- Graham Township Location within the state of Minnesota
- Coordinates: 45°47′1″N 94°3′57″W﻿ / ﻿45.78361°N 94.06583°W
- Country: United States
- State: Minnesota
- County: Benton

Area
- • Total: 36.7 sq mi (95.0 km^{2})
- • Land: 36.7 sq mi (95.0 km^{2})
- • Water: 0 sq mi (0.0 km^{2})
- Elevation: 1,198 ft (365 m)

Population (2010)
- • Total: 582
- • Density: 16/sq mi (6.1/km^{2})
- Time zone: UTC-6 (Central (CST))
- • Summer (DST): UTC-5 (CDT)
- FIPS code: 27-24812
- GNIS feature ID: 0664307

= Graham Township, Benton County, Minnesota =

Township in Minnesota, United States

Graham Township is a township in Benton County, Minnesota, United States. The population was 582 as of the 2010 census.

==History==
Graham Township was named for a pioneer settler.

==Geography==
According to the United States Census Bureau, the township has a total area of 95.0 km2, of which 0.04 sqkm, or 0.04%, is water.

===Major highway===
- Minnesota State Highway 25

===Adjacent townships===
- Buckman Township, Morrison County (north)
- Morrill Township, Morrison County (northeast)
- Alberta Township (east)
- Gilmanton Township (southeast)
- Mayhew Lake Township (south)
- Watab Township (southwest)
- Langola Township (west)

===Cemeteries===
The township contains Graham Cemetery.

==Demographics==
As of the census of 2000, there were 567 people, 169 households, and 146 families residing in the township. The population density was 15.5 people per square mile (6.0/km^{2}). There were 176 housing units at an average density of 4.8/sq mi (1.9/km^{2}). The racial makeup of the township was 98.77% White, 0.53% Native American, 0.18% Asian, and 0.53% from two or more races. Hispanic or Latino of any race were 0.53% of the population.

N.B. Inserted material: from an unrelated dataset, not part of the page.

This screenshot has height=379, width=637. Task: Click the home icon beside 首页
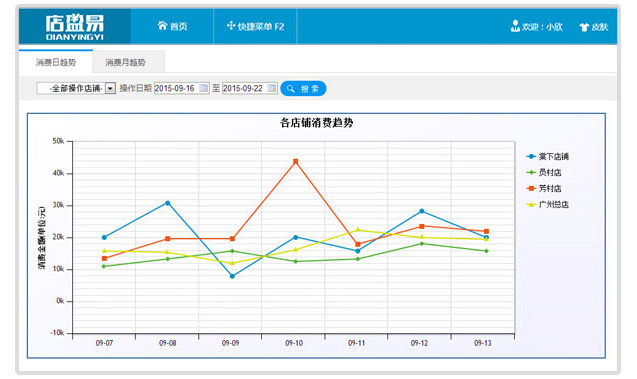click(162, 26)
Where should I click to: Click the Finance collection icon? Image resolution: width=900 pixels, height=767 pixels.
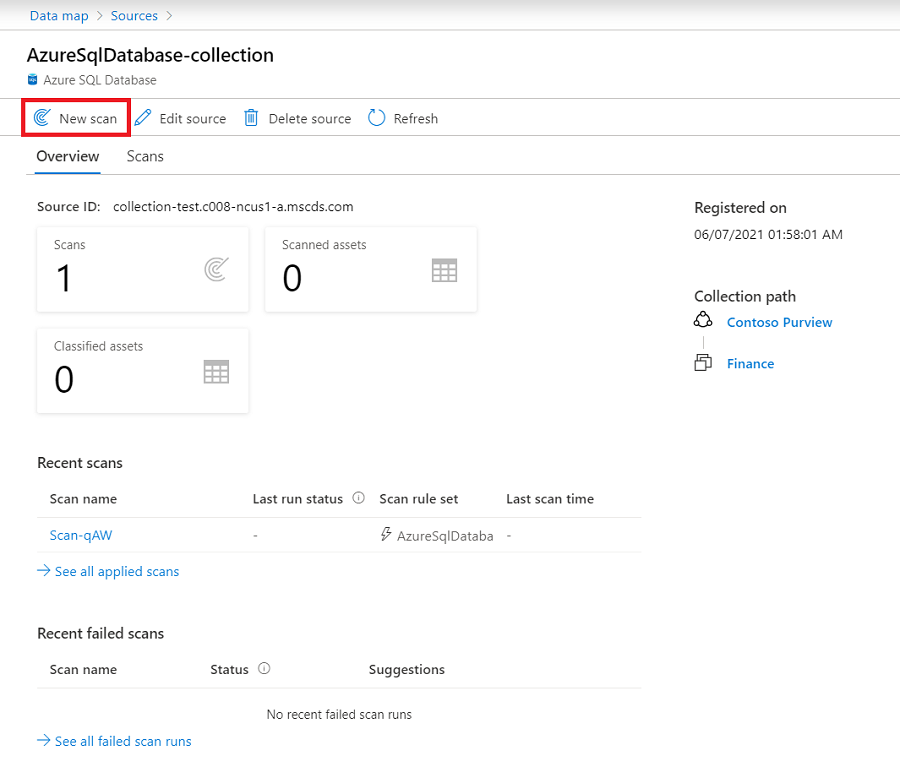[705, 363]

There were 169 households, out of which 53.3% had children under the age of 18 living with them, 78.7% were married couples living together, 3.6% had a female householder with no husband present, and 13.6% were non-families. 12.4% of all households were made up of individuals, and 4.7% had someone living alone who was 65 years of age or older. The average household size was 3.36 and the average family size was 3.68.

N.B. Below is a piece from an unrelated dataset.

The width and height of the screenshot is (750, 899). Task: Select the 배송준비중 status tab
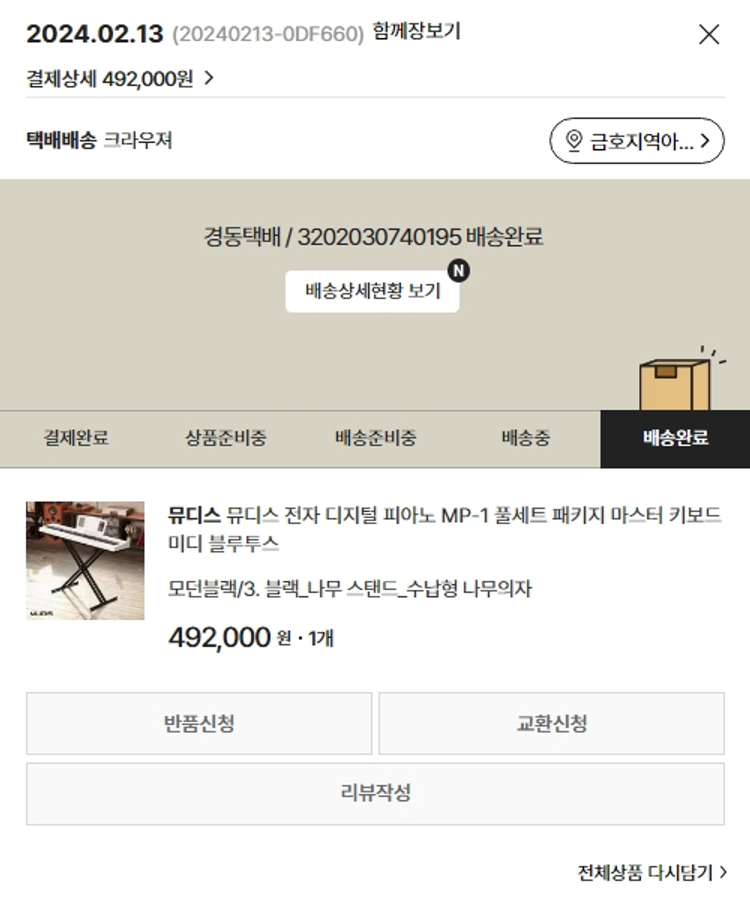376,439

In the township the population was spread out, with 36.3% under the age of 18, 7.1% from 18 to 24, 27.0% from 25 to 44, 20.8% from 45 to 64, and 8.8% who were 65 years of age or older. The median age was 30 years. For every 100 females, there were 123.2 males. For every 100 females age 18 and over, there were 118.8 males.

The median income for a household in the township was $41,389, and the median income for a family was $45,357. Males had a median income of $30,694 versus $21,591 for females. The per capita income for the township was $14,709. About 8.2% of families and 9.8% of the population were below the poverty line, including 7.7% of those under age 18 and 50.0% of those age 65 or over.